--- Extract to read Enclosed Below ---

Live album by The Foreign Exchange
- Released: June 28, 2011
- Recorded: February 2011 SoundPure Studios (Durham, NC)
- Genre: R&B, soul
- Length: 57:54
- Label: +FE Music
- Producer: The Foreign Exchange

The Foreign Exchange chronology
| Authenticity (2010) | Dear Friends: An Evening with the Foreign Exchange (2011) | Love in Flying Colors (2013) |

= Dear Friends: An Evening with the Foreign Exchange =

Dear Friends: An Evening with the Foreign Exchange is the live album of duo The Foreign Exchange, with supporting vocalists Jeanne Jolly and Sy Smith. The album was recorded in February 2011, at SoundPure Studios in Durham, NC.

==Background==
The show was recorded February 2011 at SoundPure Studios in Durham, NC, The Foreign Exchange gave a private acoustic show for 40 randomly selected fans. The album features the full acoustic concert performed by the band's touring lineup of Zo!, Sy Smith, and Jeanne Jolly. The album also features songs from Connected, Leave It All Behind, Authenticity, and Zo!'s Sunstorm albums.

--- End of Enclosed Extract to read ---
--- Input data Enclosed Below ---

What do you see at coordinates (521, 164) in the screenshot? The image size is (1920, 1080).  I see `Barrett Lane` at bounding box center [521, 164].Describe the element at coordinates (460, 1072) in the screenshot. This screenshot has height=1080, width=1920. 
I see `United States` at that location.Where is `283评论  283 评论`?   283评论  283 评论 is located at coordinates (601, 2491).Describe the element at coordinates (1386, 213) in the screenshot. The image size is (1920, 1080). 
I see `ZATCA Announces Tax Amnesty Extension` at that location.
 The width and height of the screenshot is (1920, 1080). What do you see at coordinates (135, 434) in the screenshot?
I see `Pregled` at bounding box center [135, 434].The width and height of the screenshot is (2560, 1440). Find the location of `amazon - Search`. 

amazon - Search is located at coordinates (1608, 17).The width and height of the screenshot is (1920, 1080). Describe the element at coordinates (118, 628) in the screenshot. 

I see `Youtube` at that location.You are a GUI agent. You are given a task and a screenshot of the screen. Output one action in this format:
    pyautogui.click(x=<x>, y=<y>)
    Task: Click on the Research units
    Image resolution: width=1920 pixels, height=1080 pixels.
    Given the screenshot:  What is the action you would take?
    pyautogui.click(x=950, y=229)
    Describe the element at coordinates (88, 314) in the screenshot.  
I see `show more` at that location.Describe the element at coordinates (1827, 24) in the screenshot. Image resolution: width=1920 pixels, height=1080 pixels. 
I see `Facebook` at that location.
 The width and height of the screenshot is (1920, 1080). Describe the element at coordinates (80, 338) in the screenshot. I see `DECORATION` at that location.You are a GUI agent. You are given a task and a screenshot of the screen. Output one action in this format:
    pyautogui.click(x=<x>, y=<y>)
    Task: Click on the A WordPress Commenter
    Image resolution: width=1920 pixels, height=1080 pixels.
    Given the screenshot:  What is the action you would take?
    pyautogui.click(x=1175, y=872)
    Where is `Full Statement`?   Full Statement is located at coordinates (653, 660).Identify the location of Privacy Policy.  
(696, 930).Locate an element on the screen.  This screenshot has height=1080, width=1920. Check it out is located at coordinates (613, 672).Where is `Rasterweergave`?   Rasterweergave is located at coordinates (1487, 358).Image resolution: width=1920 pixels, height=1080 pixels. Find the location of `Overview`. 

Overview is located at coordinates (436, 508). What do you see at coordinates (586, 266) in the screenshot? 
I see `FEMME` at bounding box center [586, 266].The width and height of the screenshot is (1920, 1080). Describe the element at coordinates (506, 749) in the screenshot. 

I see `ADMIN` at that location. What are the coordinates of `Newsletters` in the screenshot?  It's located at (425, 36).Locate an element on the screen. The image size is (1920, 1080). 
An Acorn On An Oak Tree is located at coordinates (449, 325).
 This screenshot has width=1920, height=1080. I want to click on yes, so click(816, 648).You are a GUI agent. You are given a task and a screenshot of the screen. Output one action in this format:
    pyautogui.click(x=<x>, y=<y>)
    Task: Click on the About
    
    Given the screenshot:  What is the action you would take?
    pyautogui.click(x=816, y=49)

--- End of Enclosed Input data ---

*Exercise instructions*
According to the album article, for how many fans did The Foreign Exchange give the private acoustic show? Rely only on the album article, not on the material.

*Task response*
40 randomly selected fans.